The deluge of Plutonian data continues, and it reveals still more of the dwarf planet’s beauty.

Today, NASA has announced that the latest data beamed back to us from the New Horizons spacecraft contains the first color images of Pluto’s hazy atmosphere. It’s a beautiful companion image to the stunning parting shot that the spacecraft took back in July. The verdict? Look up into Pluto’s sky and it might remind you of Earth:

PlutoBlueSky_PIC

“Who would have expected a blue sky in the Kuiper Belt? It’s gorgeous,” Alan Stern, New Horizons principal investigator, said in a press release.

As if the hazes weren’t interesting enough — they extend much further above the planet than scientists expected and are filled with large molecules that eventually freeze and tint the planet’s surface red — we now know that the molecules within them scatter blue light like our own atmosphere does. When a child asks “why is the sky blue?” you can give the same answer for both cosmic objects.

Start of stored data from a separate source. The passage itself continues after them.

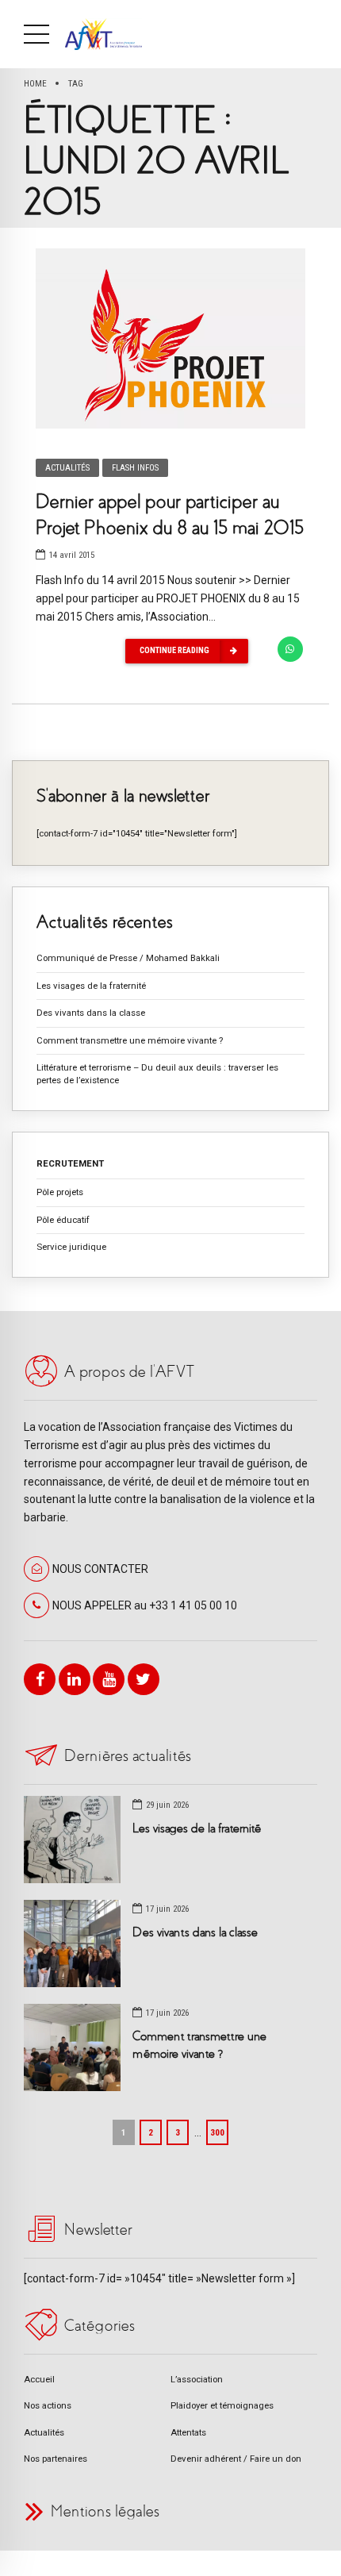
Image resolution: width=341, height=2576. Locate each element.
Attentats (188, 2432)
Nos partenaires (55, 2458)
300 (217, 2132)
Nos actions (47, 2405)
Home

On Earth, the blue sky is really just a scattering of blue light by the nitrogen in our atmosphere. The small wavelengths that compose blue light bounce off the small nitrogen molecules. On Pluto, the sprinkling of blue is also caused by relatively small particles, in this case something called “tholins,” akin to atmospheric soot.

It is this soot, formed when methane and nitrogen is broken apart by UV light and allowed to create larger chains, that eventually freezes and descends through the Plutonian air. Their distribution creates the layered hazes, and their deposition on the surface dusts Pluto in red.

The other big finding in this batch of data was that Pluto has deposits of water ice on the surface. New Horizons found the ice by looking at both visible and infrared images — you might have missed it if you were looking at color images alone. Areas identified with water ice corresponded to areas with bright red surfaces. The researchers aren’t sure why the ice is crimson, but they speculate that it has something to do with the tholins on the surface.

So while the answer to “Why is the sky blue?” now applies to Pluto, we can’t yet answer “Why is the ice red?” for any planet, dwarf or otherwise.